━━━ INFORMATION GIVEN ━━━

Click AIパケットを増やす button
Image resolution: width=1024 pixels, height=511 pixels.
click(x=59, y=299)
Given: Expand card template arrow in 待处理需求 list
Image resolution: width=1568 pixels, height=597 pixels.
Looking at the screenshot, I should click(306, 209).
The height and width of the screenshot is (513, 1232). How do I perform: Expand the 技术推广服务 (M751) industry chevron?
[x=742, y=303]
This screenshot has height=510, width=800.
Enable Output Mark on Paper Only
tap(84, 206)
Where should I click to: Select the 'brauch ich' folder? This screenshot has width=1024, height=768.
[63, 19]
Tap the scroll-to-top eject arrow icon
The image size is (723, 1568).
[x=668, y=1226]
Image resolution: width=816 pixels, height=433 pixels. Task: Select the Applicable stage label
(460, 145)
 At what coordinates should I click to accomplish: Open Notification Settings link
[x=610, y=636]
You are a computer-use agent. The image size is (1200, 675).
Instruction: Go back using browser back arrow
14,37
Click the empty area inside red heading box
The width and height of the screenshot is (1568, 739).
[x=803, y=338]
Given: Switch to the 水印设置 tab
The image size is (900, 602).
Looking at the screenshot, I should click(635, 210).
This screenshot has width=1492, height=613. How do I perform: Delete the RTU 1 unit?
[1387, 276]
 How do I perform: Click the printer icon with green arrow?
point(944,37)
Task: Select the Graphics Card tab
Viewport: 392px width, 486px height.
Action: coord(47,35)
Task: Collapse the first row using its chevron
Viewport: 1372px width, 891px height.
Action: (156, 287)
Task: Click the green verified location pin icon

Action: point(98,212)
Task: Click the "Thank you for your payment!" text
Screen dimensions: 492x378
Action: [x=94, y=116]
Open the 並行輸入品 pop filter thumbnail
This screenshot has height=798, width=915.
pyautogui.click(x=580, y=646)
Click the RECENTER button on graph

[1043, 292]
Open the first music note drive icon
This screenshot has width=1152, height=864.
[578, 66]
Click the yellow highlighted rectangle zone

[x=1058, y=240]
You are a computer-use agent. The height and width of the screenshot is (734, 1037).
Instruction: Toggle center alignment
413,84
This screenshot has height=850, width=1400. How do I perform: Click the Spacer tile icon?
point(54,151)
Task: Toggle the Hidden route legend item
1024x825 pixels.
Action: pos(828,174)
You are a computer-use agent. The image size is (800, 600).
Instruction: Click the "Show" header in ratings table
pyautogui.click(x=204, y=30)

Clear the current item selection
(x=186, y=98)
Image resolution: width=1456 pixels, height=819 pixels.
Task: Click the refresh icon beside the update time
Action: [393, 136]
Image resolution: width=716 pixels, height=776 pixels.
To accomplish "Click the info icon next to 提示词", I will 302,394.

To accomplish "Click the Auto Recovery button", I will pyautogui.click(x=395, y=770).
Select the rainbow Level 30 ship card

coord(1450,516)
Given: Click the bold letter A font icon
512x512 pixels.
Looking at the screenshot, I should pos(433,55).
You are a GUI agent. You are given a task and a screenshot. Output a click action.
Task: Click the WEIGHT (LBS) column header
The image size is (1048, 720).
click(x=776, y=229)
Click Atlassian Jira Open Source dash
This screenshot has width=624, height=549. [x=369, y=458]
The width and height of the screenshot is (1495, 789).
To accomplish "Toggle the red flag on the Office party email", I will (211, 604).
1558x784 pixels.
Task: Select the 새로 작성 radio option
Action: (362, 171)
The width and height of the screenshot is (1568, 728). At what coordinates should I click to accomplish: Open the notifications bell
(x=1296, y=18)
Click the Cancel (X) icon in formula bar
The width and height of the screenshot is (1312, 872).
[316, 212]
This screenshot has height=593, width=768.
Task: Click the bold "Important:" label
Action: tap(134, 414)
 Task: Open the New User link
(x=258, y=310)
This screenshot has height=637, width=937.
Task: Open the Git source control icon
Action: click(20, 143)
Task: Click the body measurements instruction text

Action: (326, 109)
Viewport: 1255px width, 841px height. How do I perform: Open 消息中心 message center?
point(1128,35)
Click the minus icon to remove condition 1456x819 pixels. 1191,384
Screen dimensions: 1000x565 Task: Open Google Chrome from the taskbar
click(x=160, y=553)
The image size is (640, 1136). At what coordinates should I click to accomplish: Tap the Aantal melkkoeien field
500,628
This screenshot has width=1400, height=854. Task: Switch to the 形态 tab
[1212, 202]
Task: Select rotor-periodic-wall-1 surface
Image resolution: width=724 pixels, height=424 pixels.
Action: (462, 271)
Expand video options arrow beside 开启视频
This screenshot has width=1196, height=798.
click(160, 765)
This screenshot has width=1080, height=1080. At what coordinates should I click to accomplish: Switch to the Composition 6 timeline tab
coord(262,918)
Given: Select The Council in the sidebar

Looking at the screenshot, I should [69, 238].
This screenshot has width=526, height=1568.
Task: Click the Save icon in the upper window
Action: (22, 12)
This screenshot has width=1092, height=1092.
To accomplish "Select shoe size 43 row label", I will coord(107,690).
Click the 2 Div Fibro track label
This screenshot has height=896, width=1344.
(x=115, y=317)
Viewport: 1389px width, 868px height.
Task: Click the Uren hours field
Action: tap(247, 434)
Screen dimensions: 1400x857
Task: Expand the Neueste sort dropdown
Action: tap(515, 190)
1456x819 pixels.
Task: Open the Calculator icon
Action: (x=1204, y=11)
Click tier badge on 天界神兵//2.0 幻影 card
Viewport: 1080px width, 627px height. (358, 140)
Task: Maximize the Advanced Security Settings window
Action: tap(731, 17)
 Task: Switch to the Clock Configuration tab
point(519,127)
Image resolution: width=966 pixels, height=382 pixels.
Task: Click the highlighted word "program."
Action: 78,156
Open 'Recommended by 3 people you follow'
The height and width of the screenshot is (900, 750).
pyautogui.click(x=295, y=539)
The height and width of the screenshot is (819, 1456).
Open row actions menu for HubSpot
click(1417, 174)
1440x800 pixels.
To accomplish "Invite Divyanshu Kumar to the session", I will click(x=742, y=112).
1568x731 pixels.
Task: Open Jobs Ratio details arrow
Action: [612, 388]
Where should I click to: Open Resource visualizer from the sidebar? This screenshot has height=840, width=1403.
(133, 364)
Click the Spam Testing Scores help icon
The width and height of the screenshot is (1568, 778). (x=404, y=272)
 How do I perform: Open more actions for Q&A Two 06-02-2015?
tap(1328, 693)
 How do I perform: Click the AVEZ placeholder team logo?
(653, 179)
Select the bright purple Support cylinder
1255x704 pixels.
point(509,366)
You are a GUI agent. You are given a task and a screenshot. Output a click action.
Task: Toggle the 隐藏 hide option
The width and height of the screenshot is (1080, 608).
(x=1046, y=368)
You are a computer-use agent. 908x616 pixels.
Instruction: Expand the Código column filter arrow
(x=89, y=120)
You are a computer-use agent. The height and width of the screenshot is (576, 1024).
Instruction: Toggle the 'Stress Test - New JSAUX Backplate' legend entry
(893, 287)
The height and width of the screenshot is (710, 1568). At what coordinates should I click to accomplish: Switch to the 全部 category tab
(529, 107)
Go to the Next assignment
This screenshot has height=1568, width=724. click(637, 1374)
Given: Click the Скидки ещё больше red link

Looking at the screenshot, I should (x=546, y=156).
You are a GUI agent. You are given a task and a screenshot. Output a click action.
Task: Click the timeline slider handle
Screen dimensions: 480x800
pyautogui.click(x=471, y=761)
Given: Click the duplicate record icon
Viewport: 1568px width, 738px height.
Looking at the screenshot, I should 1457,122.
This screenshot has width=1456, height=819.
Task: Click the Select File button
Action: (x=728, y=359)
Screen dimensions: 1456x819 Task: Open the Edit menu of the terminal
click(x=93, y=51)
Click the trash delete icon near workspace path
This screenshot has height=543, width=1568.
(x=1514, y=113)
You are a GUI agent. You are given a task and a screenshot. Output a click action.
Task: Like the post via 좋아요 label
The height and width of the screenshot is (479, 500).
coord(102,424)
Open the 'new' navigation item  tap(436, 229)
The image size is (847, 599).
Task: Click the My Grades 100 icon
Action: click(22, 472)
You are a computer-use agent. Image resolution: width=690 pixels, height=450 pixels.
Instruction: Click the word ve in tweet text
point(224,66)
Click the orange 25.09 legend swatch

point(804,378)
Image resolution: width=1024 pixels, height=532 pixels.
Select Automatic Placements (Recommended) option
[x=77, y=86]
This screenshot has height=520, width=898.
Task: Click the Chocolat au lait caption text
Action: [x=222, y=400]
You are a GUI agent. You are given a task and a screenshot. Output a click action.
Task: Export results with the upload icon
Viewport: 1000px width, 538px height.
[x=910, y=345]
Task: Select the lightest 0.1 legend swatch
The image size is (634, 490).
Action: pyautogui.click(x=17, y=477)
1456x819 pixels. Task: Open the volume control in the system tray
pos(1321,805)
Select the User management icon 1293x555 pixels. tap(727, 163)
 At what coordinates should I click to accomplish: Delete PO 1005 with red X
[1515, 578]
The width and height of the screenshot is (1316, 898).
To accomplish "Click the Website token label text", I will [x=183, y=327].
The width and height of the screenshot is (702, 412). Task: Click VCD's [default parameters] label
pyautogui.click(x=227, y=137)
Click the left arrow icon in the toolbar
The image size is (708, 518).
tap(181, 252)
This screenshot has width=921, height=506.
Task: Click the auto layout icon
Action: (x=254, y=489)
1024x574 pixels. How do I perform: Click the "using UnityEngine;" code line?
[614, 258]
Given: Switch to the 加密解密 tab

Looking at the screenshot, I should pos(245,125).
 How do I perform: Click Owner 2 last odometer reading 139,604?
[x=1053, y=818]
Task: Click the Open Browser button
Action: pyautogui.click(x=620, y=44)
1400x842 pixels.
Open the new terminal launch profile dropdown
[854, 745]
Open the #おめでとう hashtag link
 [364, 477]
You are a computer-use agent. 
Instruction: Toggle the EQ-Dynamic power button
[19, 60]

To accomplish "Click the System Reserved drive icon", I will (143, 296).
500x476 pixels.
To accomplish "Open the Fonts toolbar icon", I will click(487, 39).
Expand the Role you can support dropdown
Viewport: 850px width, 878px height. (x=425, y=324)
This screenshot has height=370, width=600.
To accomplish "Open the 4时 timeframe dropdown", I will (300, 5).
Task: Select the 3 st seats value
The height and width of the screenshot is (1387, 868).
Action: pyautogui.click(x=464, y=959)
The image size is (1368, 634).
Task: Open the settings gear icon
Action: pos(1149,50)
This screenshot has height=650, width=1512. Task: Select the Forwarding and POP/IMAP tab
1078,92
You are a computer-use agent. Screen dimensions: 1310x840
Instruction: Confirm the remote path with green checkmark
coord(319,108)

━━━

- THE EXERCISE -
Reproduce the records word for word, starting at their first line and ending with the line that contains "[x=742, y=303]", with both of those lines included.

- ANSWER FOR THE TASK -
Click AIパケットを増やす button
Image resolution: width=1024 pixels, height=511 pixels.
click(x=59, y=299)
Given: Expand card template arrow in 待处理需求 list
Image resolution: width=1568 pixels, height=597 pixels.
Looking at the screenshot, I should click(306, 209).
The height and width of the screenshot is (513, 1232). How do I perform: Expand the 技术推广服务 (M751) industry chevron?
[x=742, y=303]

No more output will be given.